# WORK INSTRUCTION
Repeat the entries that appear below, exactly as they are given.

# Collected data entries
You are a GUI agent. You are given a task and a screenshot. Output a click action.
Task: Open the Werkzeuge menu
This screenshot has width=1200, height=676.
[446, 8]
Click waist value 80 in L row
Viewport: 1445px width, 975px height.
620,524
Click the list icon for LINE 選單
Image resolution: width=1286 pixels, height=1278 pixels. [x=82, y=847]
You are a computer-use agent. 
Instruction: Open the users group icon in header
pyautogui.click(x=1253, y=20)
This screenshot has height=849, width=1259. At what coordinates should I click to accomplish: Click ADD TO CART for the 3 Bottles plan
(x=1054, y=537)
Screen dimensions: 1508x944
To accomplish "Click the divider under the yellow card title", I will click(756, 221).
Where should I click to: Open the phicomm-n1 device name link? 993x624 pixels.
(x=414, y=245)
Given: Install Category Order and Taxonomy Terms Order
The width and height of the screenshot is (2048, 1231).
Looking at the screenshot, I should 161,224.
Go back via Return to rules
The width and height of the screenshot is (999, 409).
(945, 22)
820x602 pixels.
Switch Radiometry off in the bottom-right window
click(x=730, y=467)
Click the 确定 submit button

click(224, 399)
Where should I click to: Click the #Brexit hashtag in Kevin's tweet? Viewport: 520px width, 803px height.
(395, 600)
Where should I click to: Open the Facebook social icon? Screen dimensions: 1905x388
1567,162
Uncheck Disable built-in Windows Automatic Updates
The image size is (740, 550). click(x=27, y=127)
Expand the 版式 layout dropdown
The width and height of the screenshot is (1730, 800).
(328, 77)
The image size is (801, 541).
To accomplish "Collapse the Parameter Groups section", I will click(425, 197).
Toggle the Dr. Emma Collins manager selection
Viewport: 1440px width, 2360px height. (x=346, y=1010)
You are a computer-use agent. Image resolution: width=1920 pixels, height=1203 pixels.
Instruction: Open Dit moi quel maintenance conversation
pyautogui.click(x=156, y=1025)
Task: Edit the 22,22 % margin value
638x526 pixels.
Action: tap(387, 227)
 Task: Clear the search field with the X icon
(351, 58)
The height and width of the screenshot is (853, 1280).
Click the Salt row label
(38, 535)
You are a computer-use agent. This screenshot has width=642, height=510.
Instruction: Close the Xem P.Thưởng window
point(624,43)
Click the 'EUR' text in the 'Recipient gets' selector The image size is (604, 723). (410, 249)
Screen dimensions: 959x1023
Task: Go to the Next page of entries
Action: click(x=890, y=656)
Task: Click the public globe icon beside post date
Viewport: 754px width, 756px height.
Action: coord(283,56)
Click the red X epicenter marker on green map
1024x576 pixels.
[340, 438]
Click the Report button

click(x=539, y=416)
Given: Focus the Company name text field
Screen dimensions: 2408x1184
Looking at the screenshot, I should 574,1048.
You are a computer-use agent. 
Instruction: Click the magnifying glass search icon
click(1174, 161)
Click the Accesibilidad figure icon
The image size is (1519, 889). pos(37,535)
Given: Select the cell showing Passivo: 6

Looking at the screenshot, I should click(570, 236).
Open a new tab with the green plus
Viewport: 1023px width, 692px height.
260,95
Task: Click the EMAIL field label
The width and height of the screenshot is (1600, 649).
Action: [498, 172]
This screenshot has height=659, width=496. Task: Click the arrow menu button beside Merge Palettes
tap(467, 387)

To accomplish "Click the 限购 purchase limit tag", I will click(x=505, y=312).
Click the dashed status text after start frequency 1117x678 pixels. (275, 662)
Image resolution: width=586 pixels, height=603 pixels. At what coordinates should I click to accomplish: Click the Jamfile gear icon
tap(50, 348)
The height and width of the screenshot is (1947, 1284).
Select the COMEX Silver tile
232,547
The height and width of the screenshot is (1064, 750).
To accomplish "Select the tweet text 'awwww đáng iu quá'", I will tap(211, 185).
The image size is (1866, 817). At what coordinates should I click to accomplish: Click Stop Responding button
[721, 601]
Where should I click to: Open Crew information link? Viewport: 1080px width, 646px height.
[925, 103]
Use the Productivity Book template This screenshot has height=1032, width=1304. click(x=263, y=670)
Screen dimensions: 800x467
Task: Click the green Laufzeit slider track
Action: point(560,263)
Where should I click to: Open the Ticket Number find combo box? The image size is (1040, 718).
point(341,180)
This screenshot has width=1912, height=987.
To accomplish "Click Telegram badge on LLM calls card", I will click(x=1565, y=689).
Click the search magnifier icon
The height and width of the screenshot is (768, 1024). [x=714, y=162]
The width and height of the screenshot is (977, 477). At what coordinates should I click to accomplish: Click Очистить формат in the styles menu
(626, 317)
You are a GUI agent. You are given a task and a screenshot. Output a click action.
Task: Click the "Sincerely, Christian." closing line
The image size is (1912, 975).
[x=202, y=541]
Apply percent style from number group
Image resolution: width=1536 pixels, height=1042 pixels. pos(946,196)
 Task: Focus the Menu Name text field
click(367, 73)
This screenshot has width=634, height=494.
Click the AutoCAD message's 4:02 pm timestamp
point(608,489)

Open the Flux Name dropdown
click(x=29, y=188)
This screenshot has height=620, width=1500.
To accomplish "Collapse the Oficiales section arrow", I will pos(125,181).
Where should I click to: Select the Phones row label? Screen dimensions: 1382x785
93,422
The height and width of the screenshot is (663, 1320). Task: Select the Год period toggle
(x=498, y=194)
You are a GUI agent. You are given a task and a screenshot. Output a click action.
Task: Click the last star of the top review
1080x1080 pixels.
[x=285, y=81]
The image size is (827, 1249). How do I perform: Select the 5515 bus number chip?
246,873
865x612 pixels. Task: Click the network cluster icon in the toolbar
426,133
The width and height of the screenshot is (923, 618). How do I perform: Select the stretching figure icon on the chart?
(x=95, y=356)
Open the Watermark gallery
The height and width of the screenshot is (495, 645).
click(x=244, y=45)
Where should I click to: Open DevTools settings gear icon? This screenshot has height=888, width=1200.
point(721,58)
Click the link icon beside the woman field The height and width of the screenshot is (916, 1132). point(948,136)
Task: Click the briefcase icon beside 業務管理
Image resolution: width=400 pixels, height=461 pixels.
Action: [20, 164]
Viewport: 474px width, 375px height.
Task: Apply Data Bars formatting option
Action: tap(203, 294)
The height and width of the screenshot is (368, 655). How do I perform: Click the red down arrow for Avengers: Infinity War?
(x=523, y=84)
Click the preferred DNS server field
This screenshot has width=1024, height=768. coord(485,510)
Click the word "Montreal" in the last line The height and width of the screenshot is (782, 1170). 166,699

# ANSWER BOX
You are a GUI agent. You are given a task and a screenshot. Output a click action.
Task: Open the Werkzeuge menu
This screenshot has width=1200, height=676.
[446, 8]
Click waist value 80 in L row
Viewport: 1445px width, 975px height.
620,524
Click the list icon for LINE 選單
Image resolution: width=1286 pixels, height=1278 pixels. [x=82, y=847]
You are a computer-use agent. 
Instruction: Open the users group icon in header
pyautogui.click(x=1253, y=20)
This screenshot has height=849, width=1259. At what coordinates should I click to accomplish: Click ADD TO CART for the 3 Bottles plan
(x=1054, y=537)
Screen dimensions: 1508x944
To accomplish "Click the divider under the yellow card title", I will click(756, 221).
Where should I click to: Open the phicomm-n1 device name link? 993x624 pixels.
(x=414, y=245)
Given: Install Category Order and Taxonomy Terms Order
The width and height of the screenshot is (2048, 1231).
Looking at the screenshot, I should 161,224.
Go back via Return to rules
The width and height of the screenshot is (999, 409).
(945, 22)
820x602 pixels.
Switch Radiometry off in the bottom-right window
click(x=730, y=467)
Click the 确定 submit button

click(224, 399)
Where should I click to: Click the #Brexit hashtag in Kevin's tweet? Viewport: 520px width, 803px height.
(395, 600)
Where should I click to: Open the Facebook social icon? Screen dimensions: 1905x388
1567,162
Uncheck Disable built-in Windows Automatic Updates
The image size is (740, 550). click(x=27, y=127)
Expand the 版式 layout dropdown
The width and height of the screenshot is (1730, 800).
(328, 77)
The image size is (801, 541).
To accomplish "Collapse the Parameter Groups section", I will click(425, 197).
Toggle the Dr. Emma Collins manager selection
Viewport: 1440px width, 2360px height. (x=346, y=1010)
You are a computer-use agent. Image resolution: width=1920 pixels, height=1203 pixels.
Instruction: Open Dit moi quel maintenance conversation
pyautogui.click(x=156, y=1025)
Task: Edit the 22,22 % margin value
638x526 pixels.
Action: tap(387, 227)
 Task: Clear the search field with the X icon
(351, 58)
The height and width of the screenshot is (853, 1280).
Click the Salt row label
(38, 535)
You are a computer-use agent. This screenshot has width=642, height=510.
Instruction: Close the Xem P.Thưởng window
point(624,43)
Click the 'EUR' text in the 'Recipient gets' selector The image size is (604, 723). (410, 249)
Screen dimensions: 959x1023
Task: Go to the Next page of entries
Action: click(x=890, y=656)
Task: Click the public globe icon beside post date
Viewport: 754px width, 756px height.
Action: coord(283,56)
Click the red X epicenter marker on green map
1024x576 pixels.
[340, 438]
Click the Report button

click(x=539, y=416)
Given: Focus the Company name text field
Screen dimensions: 2408x1184
Looking at the screenshot, I should 574,1048.
You are a computer-use agent. 
Instruction: Click the magnifying glass search icon
click(1174, 161)
Click the Accesibilidad figure icon
The image size is (1519, 889). pos(37,535)
Given: Select the cell showing Passivo: 6

Looking at the screenshot, I should click(570, 236).
Open a new tab with the green plus
Viewport: 1023px width, 692px height.
260,95
Task: Click the EMAIL field label
The width and height of the screenshot is (1600, 649).
Action: [498, 172]
This screenshot has height=659, width=496. Task: Click the arrow menu button beside Merge Palettes
tap(467, 387)

To accomplish "Click the 限购 purchase limit tag", I will click(x=505, y=312).
Click the dashed status text after start frequency 1117x678 pixels. (275, 662)
Image resolution: width=586 pixels, height=603 pixels. At what coordinates should I click to accomplish: Click the Jamfile gear icon
tap(50, 348)
The height and width of the screenshot is (1947, 1284).
Select the COMEX Silver tile
232,547
The height and width of the screenshot is (1064, 750).
To accomplish "Select the tweet text 'awwww đáng iu quá'", I will tap(211, 185).
The image size is (1866, 817). At what coordinates should I click to accomplish: Click Stop Responding button
[721, 601]
Where should I click to: Open Crew information link? Viewport: 1080px width, 646px height.
[925, 103]
Use the Productivity Book template This screenshot has height=1032, width=1304. click(x=263, y=670)
Screen dimensions: 800x467
Task: Click the green Laufzeit slider track
Action: point(560,263)
Where should I click to: Open the Ticket Number find combo box? The image size is (1040, 718).
point(341,180)
This screenshot has width=1912, height=987.
To accomplish "Click Telegram badge on LLM calls card", I will click(x=1565, y=689).
Click the search magnifier icon
The height and width of the screenshot is (768, 1024). [x=714, y=162]
The width and height of the screenshot is (977, 477). At what coordinates should I click to accomplish: Click Очистить формат in the styles menu
(626, 317)
You are a GUI agent. You are given a task and a screenshot. Output a click action.
Task: Click the "Sincerely, Christian." closing line
The image size is (1912, 975).
[x=202, y=541]
Apply percent style from number group
Image resolution: width=1536 pixels, height=1042 pixels. pos(946,196)
 Task: Focus the Menu Name text field
click(367, 73)
This screenshot has width=634, height=494.
Click the AutoCAD message's 4:02 pm timestamp
point(608,489)

Open the Flux Name dropdown
click(x=29, y=188)
This screenshot has height=620, width=1500.
To accomplish "Collapse the Oficiales section arrow", I will pos(125,181).
Where should I click to: Select the Phones row label? Screen dimensions: 1382x785
93,422
The height and width of the screenshot is (663, 1320). Task: Select the Год period toggle
(x=498, y=194)
You are a GUI agent. You are given a task and a screenshot. Output a click action.
Task: Click the last star of the top review
1080x1080 pixels.
[x=285, y=81]
The image size is (827, 1249). How do I perform: Select the 5515 bus number chip?
246,873
865x612 pixels. Task: Click the network cluster icon in the toolbar
426,133
The width and height of the screenshot is (923, 618). How do I perform: Select the stretching figure icon on the chart?
(x=95, y=356)
Open the Watermark gallery
The height and width of the screenshot is (495, 645).
click(x=244, y=45)
Where should I click to: Open DevTools settings gear icon? This screenshot has height=888, width=1200.
point(721,58)
Click the link icon beside the woman field The height and width of the screenshot is (916, 1132). point(948,136)
Task: Click the briefcase icon beside 業務管理
Image resolution: width=400 pixels, height=461 pixels.
Action: [20, 164]
Viewport: 474px width, 375px height.
Task: Apply Data Bars formatting option
Action: tap(203, 294)
The height and width of the screenshot is (368, 655). How do I perform: Click the red down arrow for Avengers: Infinity War?
(x=523, y=84)
Click the preferred DNS server field
This screenshot has width=1024, height=768. coord(485,510)
Click the word "Montreal" in the last line The height and width of the screenshot is (782, 1170). 166,699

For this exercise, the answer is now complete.